ASSIGNED TASK:
One range is to be output from the listing below, exactly as written: the line with "Task: Click the first liker avatar thumbnail" to the line with "This screenshot has width=523, height=497.", both kept.

MATERIAL TO PROCESS:
============
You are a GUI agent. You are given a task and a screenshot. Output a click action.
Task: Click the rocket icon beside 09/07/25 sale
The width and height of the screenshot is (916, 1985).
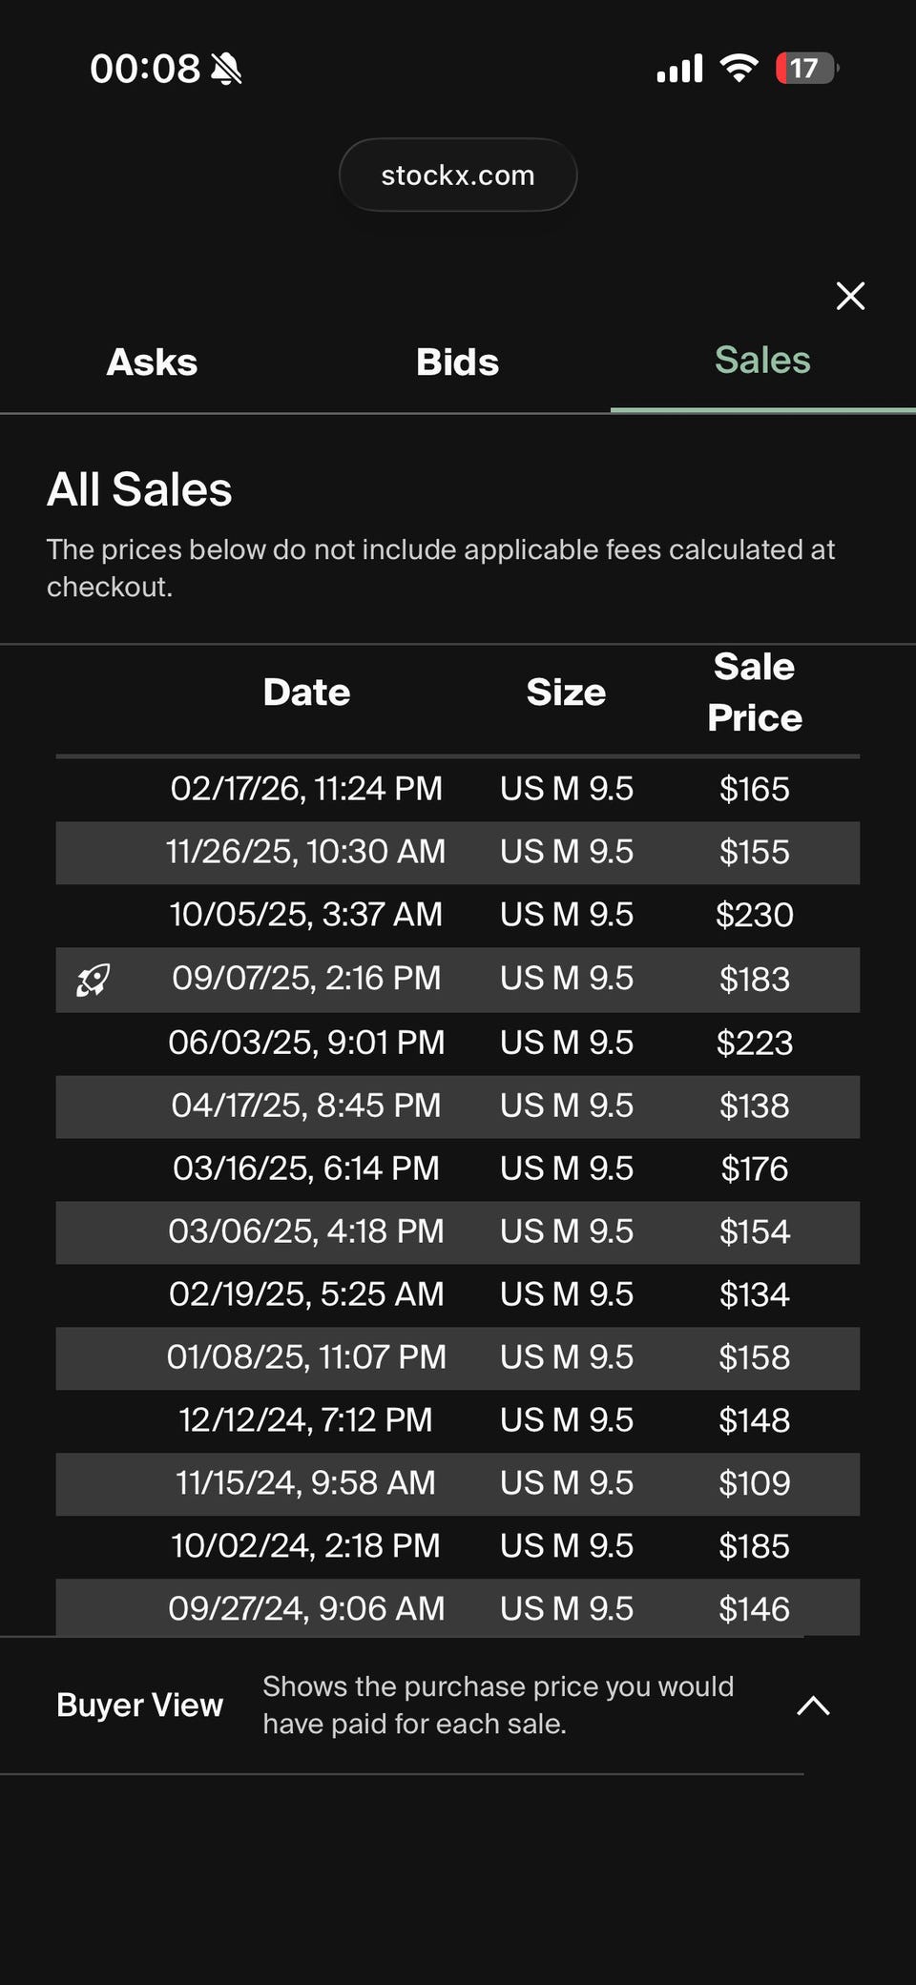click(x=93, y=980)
============
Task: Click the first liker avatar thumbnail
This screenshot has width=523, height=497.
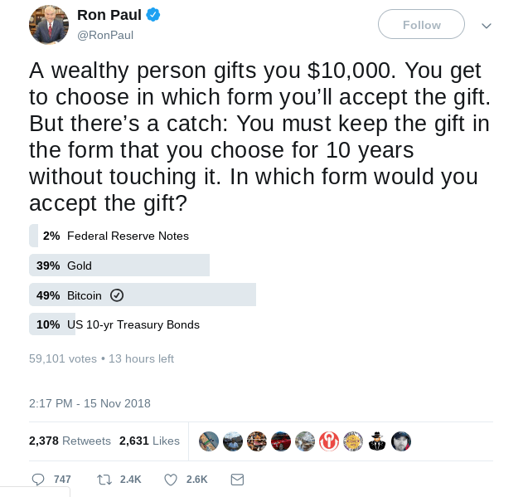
============
RESPONSE FOR THIS EXERCISE:
Task: Click the first liker avatar thumbnail
This screenshot has width=523, height=497.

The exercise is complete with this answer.